**TESTO DEL DOCUMENTO**
Ci sono pezzi che preferisci di più rispetto ad altri?
Penso che “Peace United”, “Meet Johnnie Walker” e ” We Have Been Freed ” siano solo una piccola parte degli episodi migliori del disco. Credo, inoltre, che sia piuttosto difficile trovare dei veri e propri punti deboli…

Mi piacciono tutti i pezzi, ovviamente, anche se alcuni dei miei preferiti sono tra le canzoni più dolci e sognanti, come ad esempio “Gratitude” o “Time”. Sono legato anche alle atmosfere oscure e misteriose di “The Duke Of Sadness”, oppure alle note semplici ed efficaci di “Cinnamon Tree”, o ancora a “Last Few Grains Of Hope”. Quest’ultimo è, dio ce ne scampi, un’istantanea scattata su di un futuro non troppo lontano, dove una parte del popolo umano cerca di rifugiarsi a seguito di un disastro che colpisce il mondo intero, distruggendo anche tutta la società moderna. Quindi direi che è un brano con un argomento pesante… una profezia prog!

 

Torniamo un po’ indietro nel tempo: da dov’è nata l’idea per il progetto Agents Of Mercy?

**LAVORO RICHIESTO**
(1) Nell'intervista, quale brano descrive un futuro in cui una parte dell'umanità cerca rifugio dopo un disastro che colpisce il mondo intero?
(2) Riscrivi senza alcuna modifica la parte delle voci che va dall'inizio fino alla riga contenente "(260, 1013)", inclusa.

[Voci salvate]
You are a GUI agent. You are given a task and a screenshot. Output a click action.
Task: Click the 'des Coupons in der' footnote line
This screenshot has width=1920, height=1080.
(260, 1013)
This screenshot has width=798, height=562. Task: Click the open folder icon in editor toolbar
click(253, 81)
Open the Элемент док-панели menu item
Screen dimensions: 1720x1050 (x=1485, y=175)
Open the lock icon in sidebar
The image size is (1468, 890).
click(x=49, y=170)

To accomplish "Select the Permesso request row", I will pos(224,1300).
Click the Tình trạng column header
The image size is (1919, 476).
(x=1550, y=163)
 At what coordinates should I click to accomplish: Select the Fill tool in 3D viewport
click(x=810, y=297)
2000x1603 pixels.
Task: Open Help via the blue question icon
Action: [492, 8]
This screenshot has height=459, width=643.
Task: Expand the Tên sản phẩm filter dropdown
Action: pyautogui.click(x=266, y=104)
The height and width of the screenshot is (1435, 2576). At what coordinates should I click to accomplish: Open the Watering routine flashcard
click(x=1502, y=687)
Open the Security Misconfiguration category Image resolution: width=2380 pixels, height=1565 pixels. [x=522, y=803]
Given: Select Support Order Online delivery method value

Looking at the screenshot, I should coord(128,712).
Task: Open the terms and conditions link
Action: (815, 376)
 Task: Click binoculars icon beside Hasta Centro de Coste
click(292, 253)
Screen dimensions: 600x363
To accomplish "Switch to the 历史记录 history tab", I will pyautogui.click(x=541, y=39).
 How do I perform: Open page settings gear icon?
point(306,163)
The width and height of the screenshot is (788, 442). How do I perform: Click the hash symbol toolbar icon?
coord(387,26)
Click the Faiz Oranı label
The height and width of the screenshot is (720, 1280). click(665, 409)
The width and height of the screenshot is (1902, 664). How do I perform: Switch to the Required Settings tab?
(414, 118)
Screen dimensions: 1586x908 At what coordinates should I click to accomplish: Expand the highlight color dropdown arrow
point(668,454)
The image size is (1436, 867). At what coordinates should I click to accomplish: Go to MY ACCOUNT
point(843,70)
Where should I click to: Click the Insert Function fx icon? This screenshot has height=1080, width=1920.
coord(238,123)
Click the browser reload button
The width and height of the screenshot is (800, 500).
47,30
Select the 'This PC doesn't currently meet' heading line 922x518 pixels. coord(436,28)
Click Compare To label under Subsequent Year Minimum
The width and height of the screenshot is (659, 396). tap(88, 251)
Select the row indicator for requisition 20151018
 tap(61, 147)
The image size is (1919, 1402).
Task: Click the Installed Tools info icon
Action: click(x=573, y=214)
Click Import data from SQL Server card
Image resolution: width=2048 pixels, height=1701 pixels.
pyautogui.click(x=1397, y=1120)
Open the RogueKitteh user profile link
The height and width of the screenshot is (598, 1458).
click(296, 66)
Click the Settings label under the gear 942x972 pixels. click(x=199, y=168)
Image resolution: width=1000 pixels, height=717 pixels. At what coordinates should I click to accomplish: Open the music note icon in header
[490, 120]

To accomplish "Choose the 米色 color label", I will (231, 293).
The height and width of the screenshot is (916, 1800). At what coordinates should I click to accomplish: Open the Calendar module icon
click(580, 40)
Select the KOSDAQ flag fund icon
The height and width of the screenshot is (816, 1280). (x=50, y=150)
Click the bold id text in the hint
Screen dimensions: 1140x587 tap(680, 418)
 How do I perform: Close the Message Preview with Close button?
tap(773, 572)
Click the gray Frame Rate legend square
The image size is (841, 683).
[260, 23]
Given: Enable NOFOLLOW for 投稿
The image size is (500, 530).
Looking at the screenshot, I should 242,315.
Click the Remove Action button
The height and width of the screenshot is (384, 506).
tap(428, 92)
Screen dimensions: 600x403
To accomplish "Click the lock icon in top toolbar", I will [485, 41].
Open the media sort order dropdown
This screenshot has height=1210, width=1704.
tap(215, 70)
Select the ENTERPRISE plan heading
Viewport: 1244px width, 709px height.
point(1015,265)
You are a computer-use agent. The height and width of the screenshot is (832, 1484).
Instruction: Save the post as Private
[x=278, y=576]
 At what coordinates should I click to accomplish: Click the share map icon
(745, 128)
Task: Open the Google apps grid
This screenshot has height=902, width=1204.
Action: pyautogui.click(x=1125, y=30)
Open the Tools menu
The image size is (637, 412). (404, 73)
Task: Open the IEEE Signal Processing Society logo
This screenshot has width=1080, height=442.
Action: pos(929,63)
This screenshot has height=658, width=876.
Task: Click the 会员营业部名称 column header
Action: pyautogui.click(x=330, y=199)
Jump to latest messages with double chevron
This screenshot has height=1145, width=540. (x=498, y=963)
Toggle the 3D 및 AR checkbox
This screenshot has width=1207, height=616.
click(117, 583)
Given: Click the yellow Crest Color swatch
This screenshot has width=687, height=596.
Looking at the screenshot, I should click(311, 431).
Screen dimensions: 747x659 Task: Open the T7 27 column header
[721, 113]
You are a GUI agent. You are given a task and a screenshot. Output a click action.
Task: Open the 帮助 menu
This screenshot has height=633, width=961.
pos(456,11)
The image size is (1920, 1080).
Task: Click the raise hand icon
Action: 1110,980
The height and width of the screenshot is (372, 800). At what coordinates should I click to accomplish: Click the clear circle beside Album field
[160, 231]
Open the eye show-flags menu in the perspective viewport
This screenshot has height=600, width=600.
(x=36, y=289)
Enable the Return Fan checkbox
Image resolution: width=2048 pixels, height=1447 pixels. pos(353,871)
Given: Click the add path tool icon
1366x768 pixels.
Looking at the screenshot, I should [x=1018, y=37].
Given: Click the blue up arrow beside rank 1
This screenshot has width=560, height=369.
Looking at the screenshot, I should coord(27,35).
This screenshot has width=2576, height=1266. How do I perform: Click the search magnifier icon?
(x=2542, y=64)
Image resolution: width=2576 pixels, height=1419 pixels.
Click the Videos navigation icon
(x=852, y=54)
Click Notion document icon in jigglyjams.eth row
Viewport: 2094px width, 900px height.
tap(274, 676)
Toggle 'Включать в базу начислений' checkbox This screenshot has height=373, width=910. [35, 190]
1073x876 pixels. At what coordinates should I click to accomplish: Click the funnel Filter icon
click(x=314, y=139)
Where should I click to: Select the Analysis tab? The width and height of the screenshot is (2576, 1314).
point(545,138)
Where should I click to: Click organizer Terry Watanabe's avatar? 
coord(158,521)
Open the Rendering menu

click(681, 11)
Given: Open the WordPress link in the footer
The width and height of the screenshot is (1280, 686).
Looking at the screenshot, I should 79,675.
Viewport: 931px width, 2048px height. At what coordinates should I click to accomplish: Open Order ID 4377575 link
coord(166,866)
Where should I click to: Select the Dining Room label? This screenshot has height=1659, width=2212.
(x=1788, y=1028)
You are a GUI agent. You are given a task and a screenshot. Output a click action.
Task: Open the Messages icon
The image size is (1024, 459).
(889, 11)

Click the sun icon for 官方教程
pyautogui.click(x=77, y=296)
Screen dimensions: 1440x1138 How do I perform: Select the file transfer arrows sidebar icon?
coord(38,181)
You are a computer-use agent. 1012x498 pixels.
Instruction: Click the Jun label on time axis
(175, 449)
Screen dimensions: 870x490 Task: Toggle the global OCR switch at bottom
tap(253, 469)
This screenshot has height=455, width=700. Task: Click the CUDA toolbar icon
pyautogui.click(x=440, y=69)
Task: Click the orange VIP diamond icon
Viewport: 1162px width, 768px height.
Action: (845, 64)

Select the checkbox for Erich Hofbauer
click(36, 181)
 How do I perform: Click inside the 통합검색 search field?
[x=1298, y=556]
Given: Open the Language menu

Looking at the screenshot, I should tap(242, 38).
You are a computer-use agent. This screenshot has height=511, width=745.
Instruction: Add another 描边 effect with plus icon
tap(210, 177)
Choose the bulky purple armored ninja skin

**RISULTATI ATTESI**
(1) "Last Few Grains Of Hope".

(2)
You are a GUI agent. You are given a task and a screenshot. Output a click action.
Task: Click the 'des Coupons in der' footnote line
This screenshot has width=1920, height=1080.
(260, 1013)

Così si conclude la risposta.